Percentages aren't fun. Tossing contrasting characters into a group to play off of each other? That's fun. (For writers, at least; and hopefully for readers.)


----------



## Kia Zi Shiru (Feb 7, 2011)

Not sure why, but this discussion reminds me of something I sometimes see on websites with starting writers. The whole cast will be white, living in the US, the whole county is white, and they all have Japanese names... And yes, it's totally obvious the names are Japanese... But it's just the names, nothing else. While it used to annoy me, especially since it seems to be something that is prevalent in gay fiction stories because of the huge influence of yaoi on the scene. Now I just smile, they will get there some day.

Writing should never be about the numbers, unless you decide the length of your scenes and stories that way. People shouldn't be about the numbers. You shouldn't have to have elderly people in your Young Adult because most people have grandparents. You shouldn't have to do anything, but it is good to know why you do something and sometimes (re)evaluate your writing and characterisation.

I write my characters my way, I see many returning elements between series and books, sometimes from books over 12 years old (half my age). At the same time I often try something new, I like trying new things with characters and plots. At the same time, I haven't written many things I would like to attempt if I can find time and courage for it. Like a crossdresser dating a transgender, or some things from my own past that I've only sideways talked about in books.

Write what matters to you, but realise what effect that has on you and others around you. Sometimes it's good to sit and think.


----------



## LeeBee (Feb 19, 2014)

Betsy the Quilter said:


> That's a different thread, Terrence.
> 
> Betsy


Not to mention a different forum.


----------



## LeeBee (Feb 19, 2014)

I just want to say, as someone who loves diversity in the fiction I read _and_ write, and thinks that diversity that simply exists in fiction as a fact rather than a mission enriches and elevates us all, that I really appreciate the fact that this discussion has been happening. I especially appreciate that the mods watched and pruned it so carefully and judiciously, and then reopened it so that discussion could resume. I think it all says something really hopeful and positive about the WC.


----------



## Richardcrasta (Jul 29, 2010)

Vaalingrade said:


> Because one group has been fighting for equality for three hundred years and if they can't get any further than this, what chance does anyone else have?
> 
> The only people who have been fighting longer are even WORSE off.


Good point.


----------



## CecilyKane (Mar 4, 2014)

Bards and Sages (Julie) said:


> Thank you for bringing up this point. It isn't even about "social justice." It is about "normal universe."...
> 
> This entire discussion about diversity is not about forcing a social agenda. It is about acknowledging the actual demographics of the real world.


This.

Not a dispassionate observer here -- part of this for me is about social justice, so to speak. But we live in a world with diversity not just of ethnicity and gender and sexual orientation, but also of ableness and thought and perspective. Why write a world that's far more boring than the one that actually exists?

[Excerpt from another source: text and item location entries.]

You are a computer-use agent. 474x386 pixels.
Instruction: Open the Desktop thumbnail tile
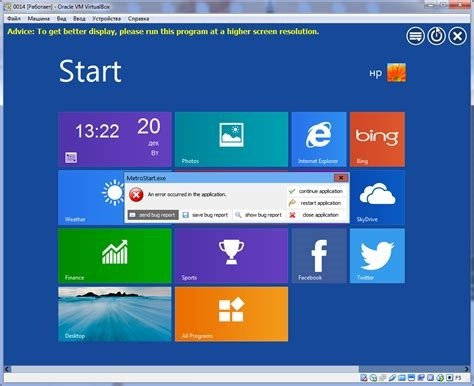pyautogui.click(x=115, y=314)
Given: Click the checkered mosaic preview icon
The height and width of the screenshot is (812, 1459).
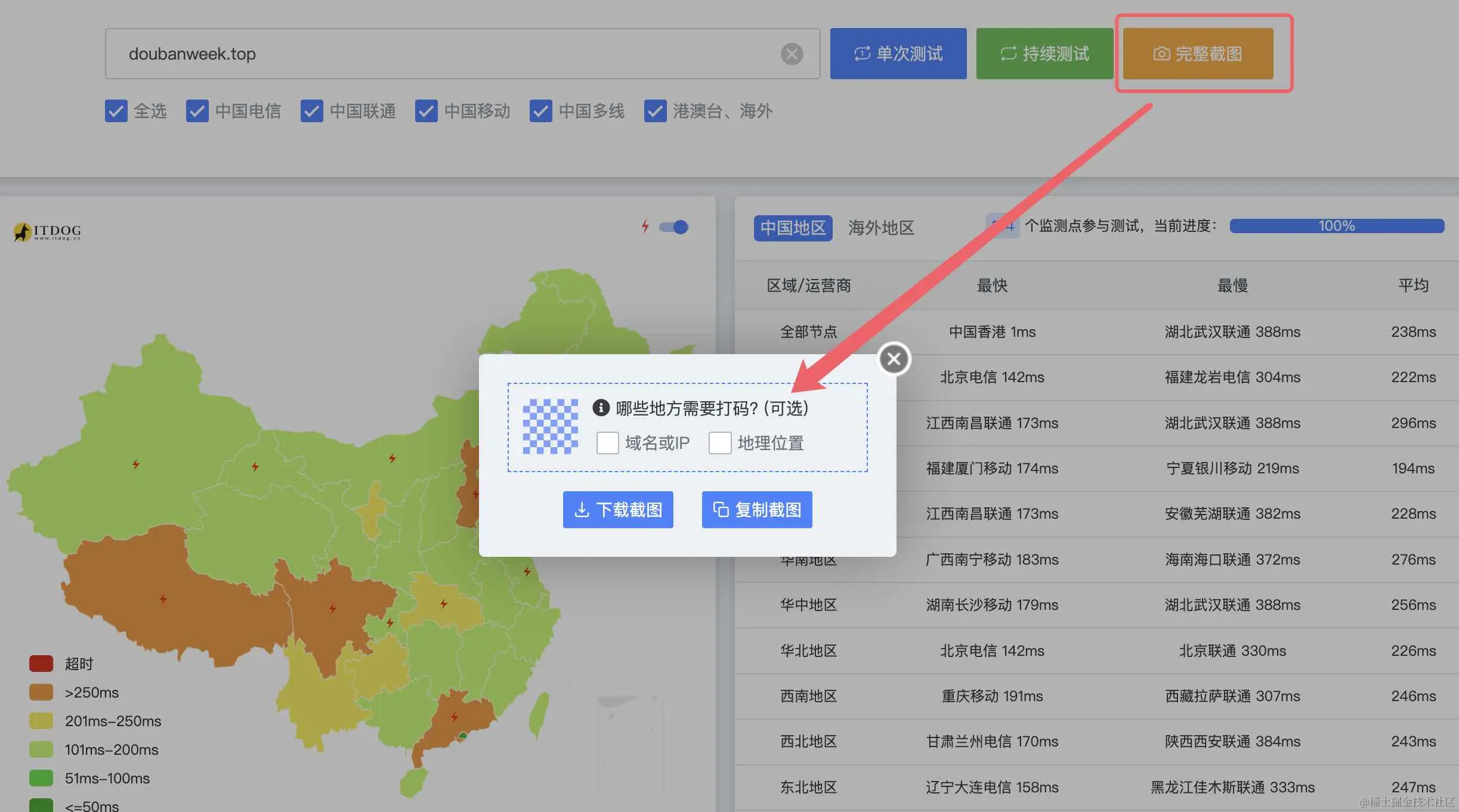Looking at the screenshot, I should click(x=550, y=426).
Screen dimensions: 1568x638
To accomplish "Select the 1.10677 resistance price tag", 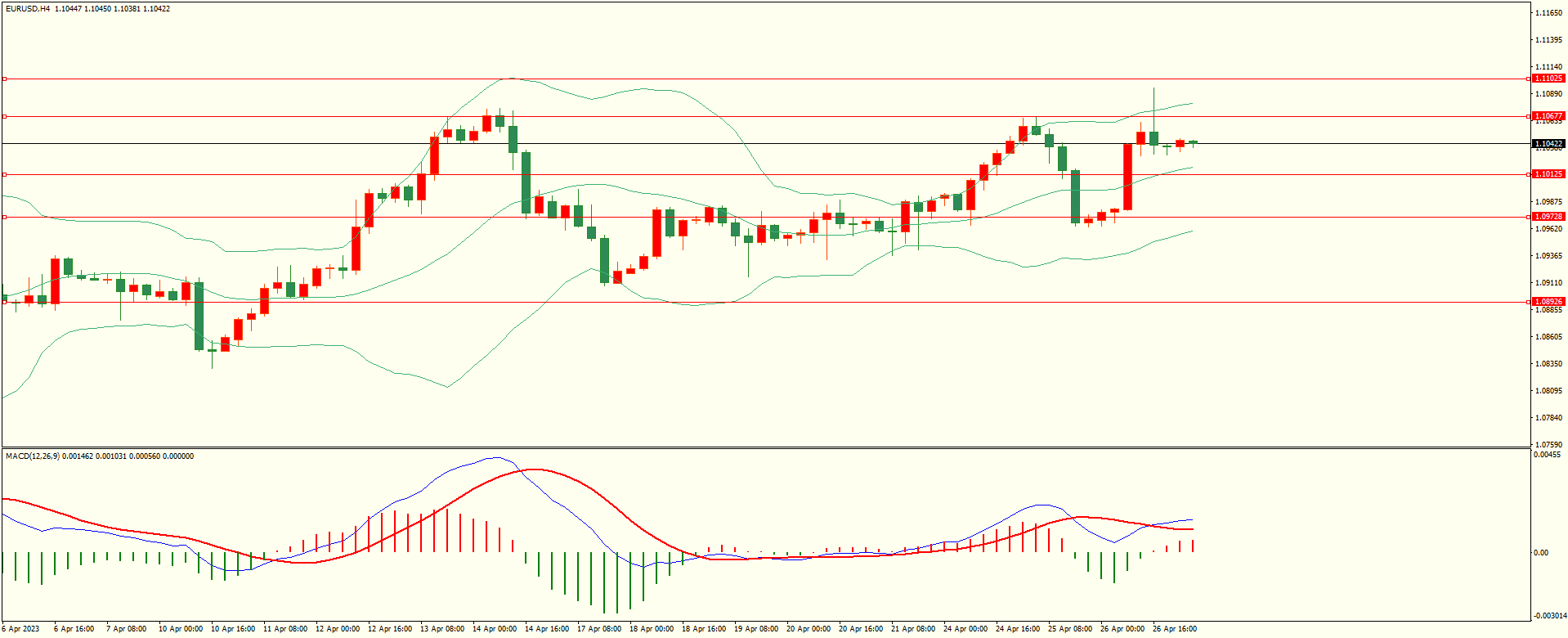I will 1548,116.
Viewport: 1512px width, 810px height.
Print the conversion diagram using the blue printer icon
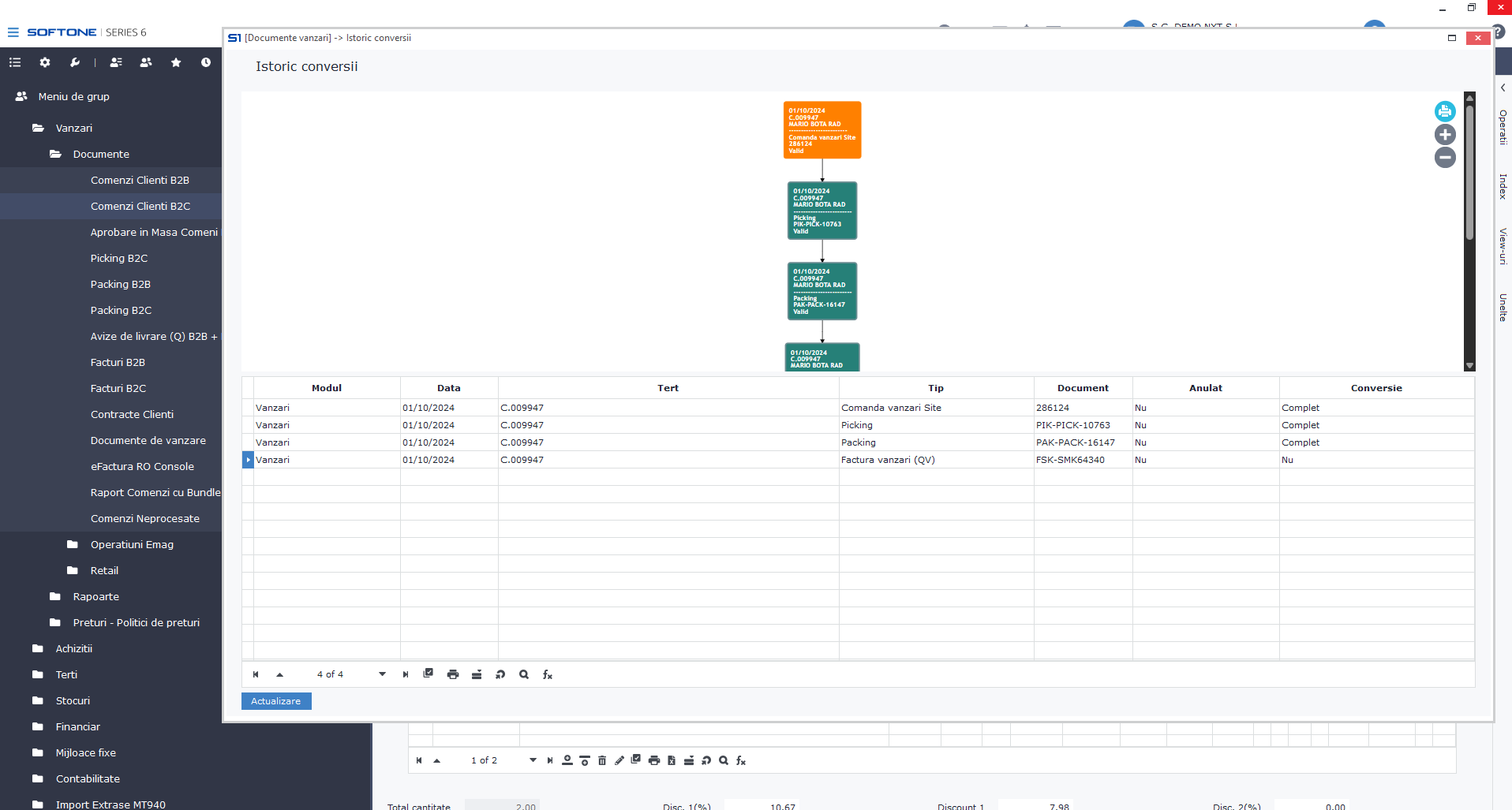point(1444,111)
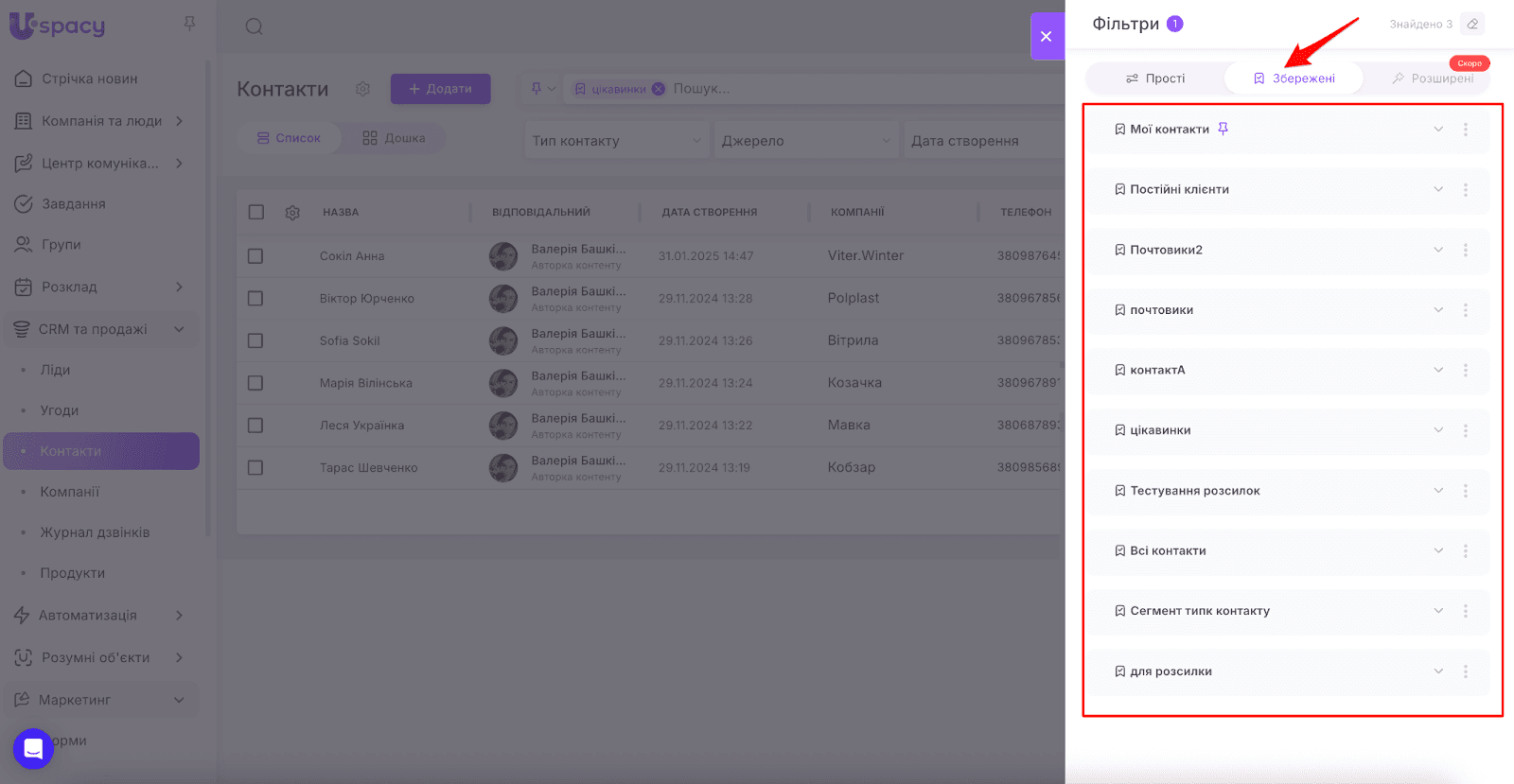Open three-dot menu for Постійні клієнти filter
This screenshot has width=1514, height=784.
pos(1465,190)
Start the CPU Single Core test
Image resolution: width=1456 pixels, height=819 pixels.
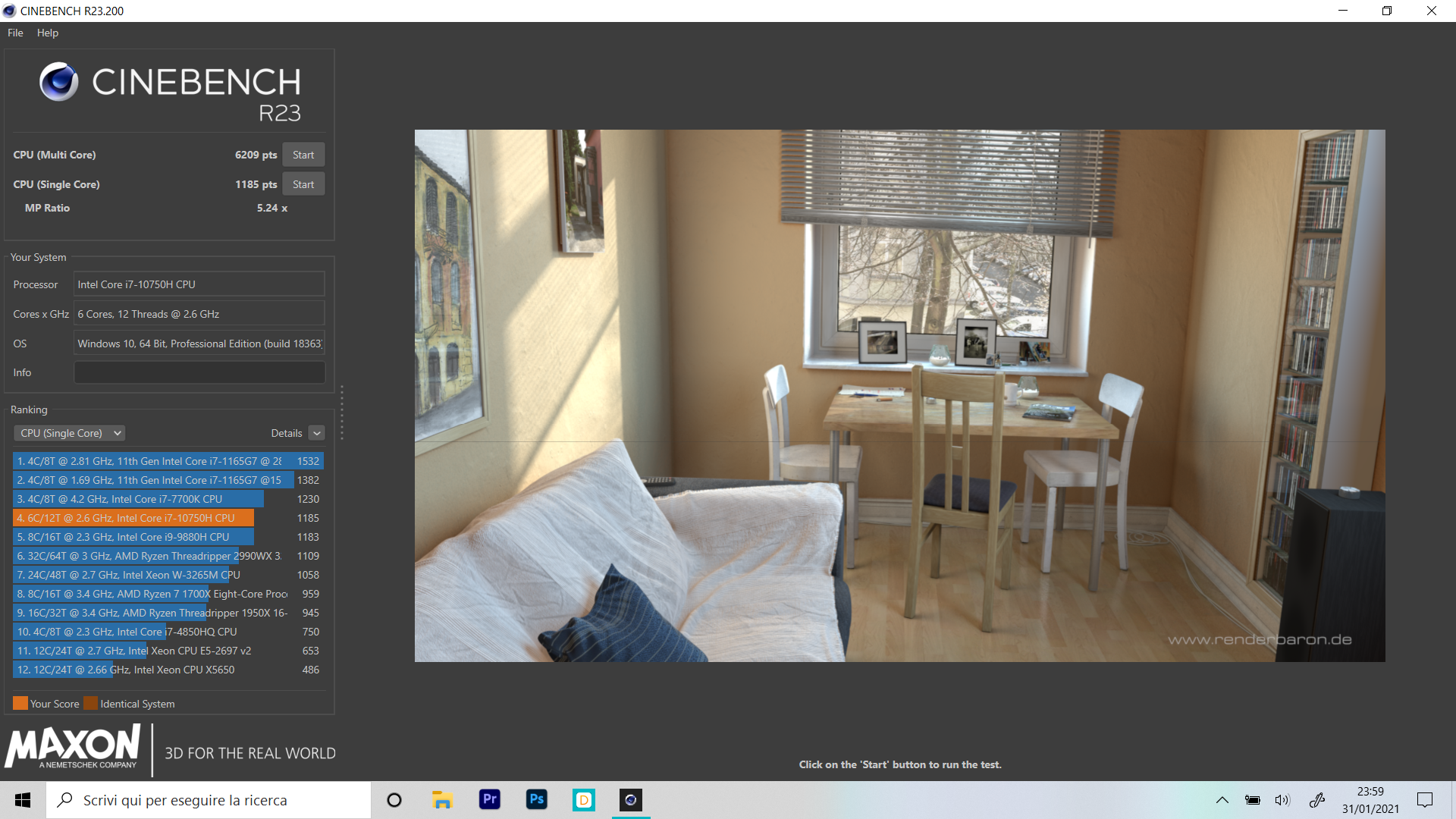303,184
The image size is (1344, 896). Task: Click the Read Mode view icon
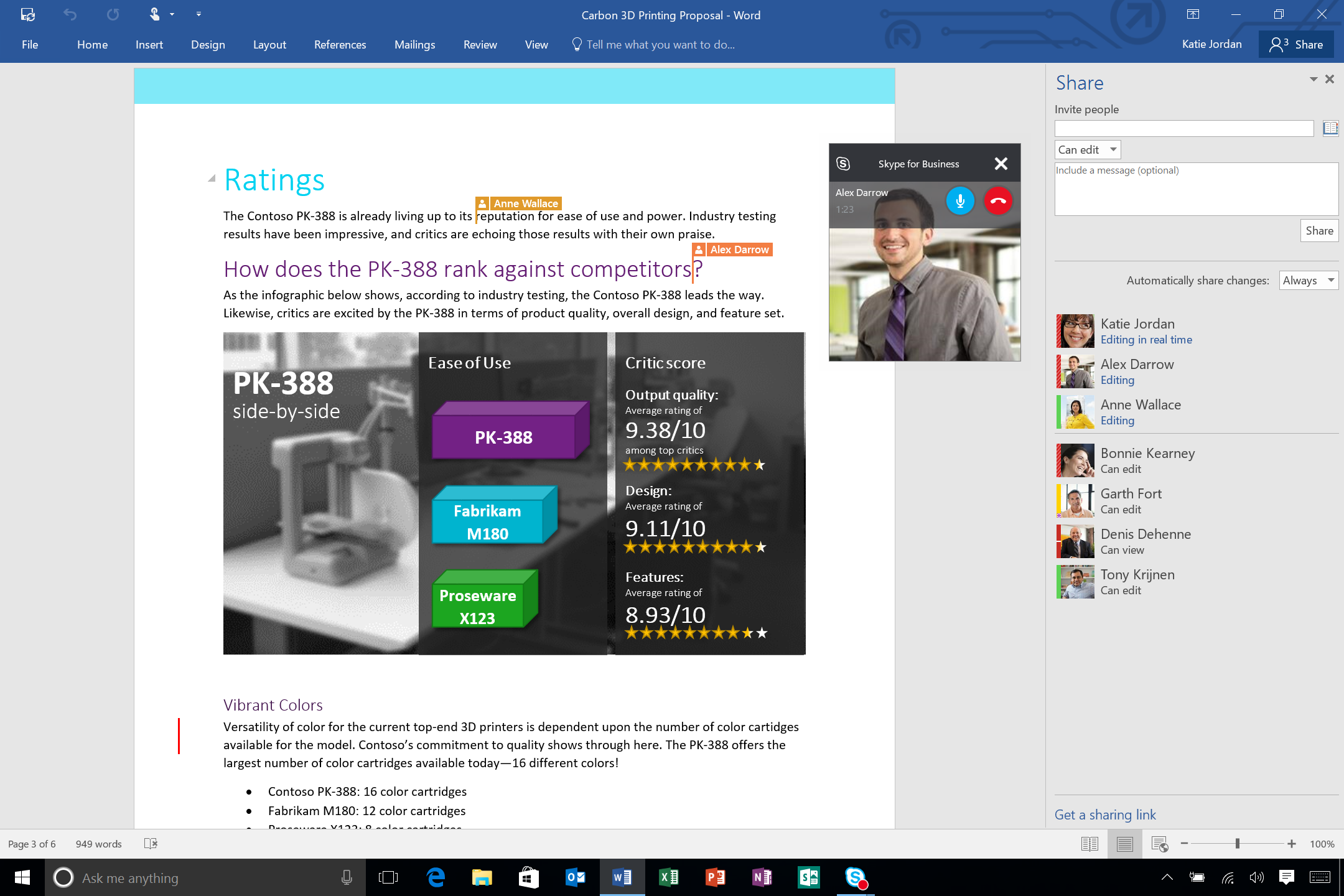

I tend to hear echoes of the same question in writing discussions of this topic: why include LGBT/PoC/disabled/etc. characters? I'm not writing an "issues book." But the question should be, why _not_?

It's not that there's anything wrong with the cisgendered straight able-bodied middle class white male perspective. It's that while it's actually stunningly a minority of the total human experience, it's the default in fiction.

And there's absolutely no reason why that should be the case.


----------



## CraigInOregon (Aug 6, 2010)

Cecily, it doesn't have to be. All it takes is a group of writers who write what they think is missing and make it great and fun to read. All it takes is being willing to stop waiting for other writers to write it for you... Write it yourself. If it's not there, that's an unmet need in the world. Fill it yourself...before someone else does and leaves you in their dust.

Sent from my LG G2 Android Phone.


----------



## Guest (May 6, 2014)

CraigInOregon said:


> To me, the best argument for diversity is this: it adds variety and makes the story more fun.





> The story you're setting out to tell is far more important, and I generally trust that most writers are of good intent, so if a cast doesn't match demographics, I don't immediately assume negative racial motivations.


So we only add people who are not white, male, able-bodied, and straight if it makes things fun, and not because these people EXIST in the real world and should not be treated as decorations to make things more 'fun' for white people?

Again, Craig, this isn't about quotas. It is about breaking past this concept that white is the default and everything else is nothing more than seasoning!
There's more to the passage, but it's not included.